A partir de este mes, el Programa Mundial de Alimentos ha reducido de 400.000 a 200.000 el número de personas a las que presta asistencia en los territorios palestinos. Aproximadamente 900.000 habitantes se encuentran en condiciones de inseguridad alimentaria, mientras que las necesidades se han más que duplicado con respecto a 2023. El llamamiento a la comunidad internacional: se necesitan 386 millones de dólares en los próximos seis meses para financiar las operaciones en los territorios
El Programa Mundial de Alimentos se ve obligado a reducir a la mitad la ayuda destinada a la población de Cisjordania. La falta de fondos obliga a esta drástica reducción, mientras en el territorio palestino crece el número de personas que no consiguen acceder a una alimentación adecuada. A partir de este mes, la agencia de las Naciones Unidas reducirá el número de beneficiarios de 400.000 a 200.000, dejando sin una ayuda esencial a 200.000 personas de entre las consideradas más vulnerables. Según el PMA, hoy en día unas 900.000 personas en Cisjordania viven en condiciones de inseguridad alimentaria y las necesidades se han más que duplicado con respecto a 2023. Además, el aumento de la violencia por parte de los colonos y los desplazamientos están poniendo en peligro las fuentes de ingresos de numerosas familias, lo que agrava el hambre y hace que sus condiciones de vida sean aún más precarias.
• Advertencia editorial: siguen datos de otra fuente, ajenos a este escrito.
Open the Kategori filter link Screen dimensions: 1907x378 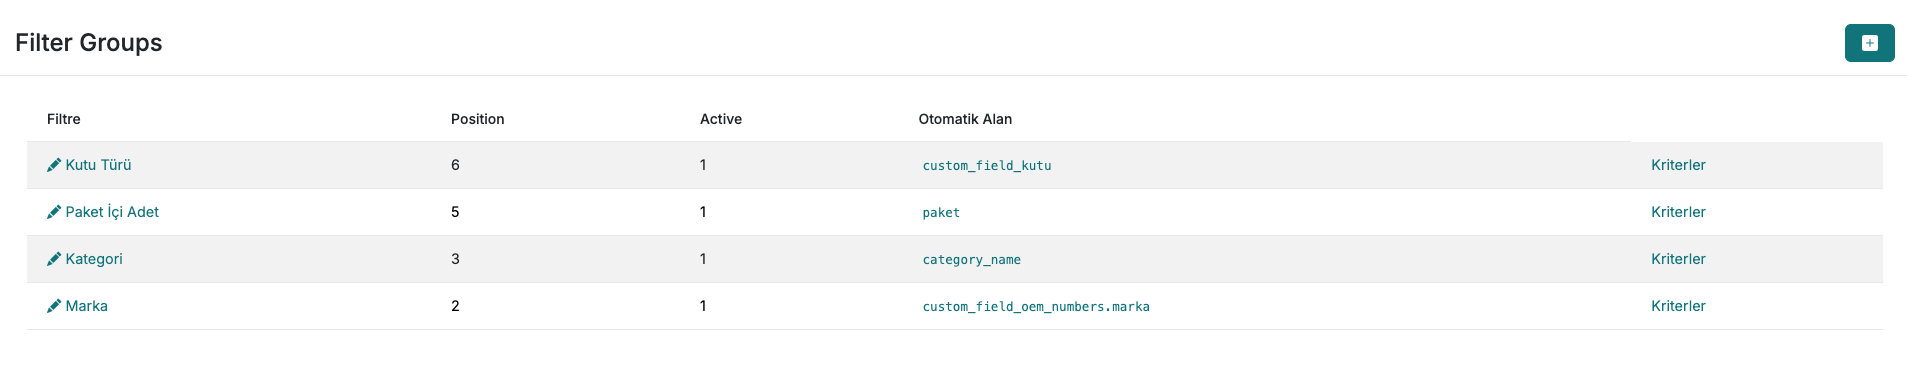coord(94,259)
Descenso de los ingresos y precios elevados
Los datos del último análisis trimestral sobre seguridad alimentaria realizado por la agencia de la ONU también reflejan la magnitud de la crisis. El 76% de las familias de Cisjordania ha registrado una disminución significativa de sus ingresos, mientras que los precios de los alimentos y el combustible siguen siendo de los más elevados de Oriente Medio. Para poder hacer frente a las necesidades cotidianas, muchas familias se ven obligadas a vender sus bienes y a reducir tanto el número como la calidad de las comidas. El 12% de la población presenta niveles insuficientes de consumo alimentario y un tercio de las familias no dispone de los recursos económicos necesarios para permitirse una dieta nutritiva. Quienes pagan el precio más alto de la crisis son sobre todo los habitantes de las zonas rurales y de las provincias del sur de Cisjordania.
El llamamiento a la comunidad internacional
“Las familias que una vez prosperaban y se ganaban la vida gracias a sus tierras hoy ya no pueden permitirse comida suficiente”, denuncia Shaun Hughes, director del PMA para Palestina. La paradoja, subraya, es que precisamente en el momento en que sería necesario ampliar las intervenciones, la escasez de recursos obliga a la organización a tomar decisiones difíciles. “Nos vemos obligados a dar prioridad a los más vulnerables, recortando la ayuda a otros, a pesar de que las necesidades son generalizadas”. De ahí el llamamiento a la comunidad internacional para que intervenga de inmediato, aumentando su apoyo a la población palestina.
La situación de emergencia también afecta a Gaza
Hasta ahora, el PMA, junto con las organizaciones asociadas, ha prestado apoyo a las familias de Cisjordania mediante transferencias de dinero y vales, distribución de alimentos, programas de subsistencia y servicios nutricionales. La crisis de financiación obliga ahora a dar un paso atrás también en este ámbito. La escasez de recursos está afectando también a las operaciones en la Franja de Gaza, donde el Programa Mundial de Alimentos presta apoyo a 1,5 millones de personas, de las cuales un millón recibe asistencia alimentaria cada mes. Ya en julio, el Programa había reducido en un 40% el valor de las transferencias de dinero destinadas a 375.000 personas. Sin una nueva financiación, advierte la agencia, serán inevitables nuevos recortes. Las consecuencias de las operaciones militares y los daños sufridos por las instalaciones utilizadas para la distribución de la ayuda dificultan aún más la intervención humanitaria.
Se necesitan 386 millones de dólares
Para evitar una nueva reducción de las intervenciones, el PMA lanza un nuevo llamamiento a los donantes. En los seis meses a partir de septiembre de 2026 se necesitan otros 386 millones de dólares para garantizar la asistencia a unos dos millones de personas que se encuentran en condiciones de inseguridad alimentaria entre Gaza y Cisjordania. Se trata de una petición urgente, ya que en Cisjordania la crisis económica está convirtiendo incluso la disponibilidad de alimentos en los mercados en un bien inalcanzable para una parte cada vez mayor de la población. Los alimentos, explica Hughes, se pueden encontrar en las tiendas, pero cada vez más familias simplemente no disponen del dinero necesario para comprarlos.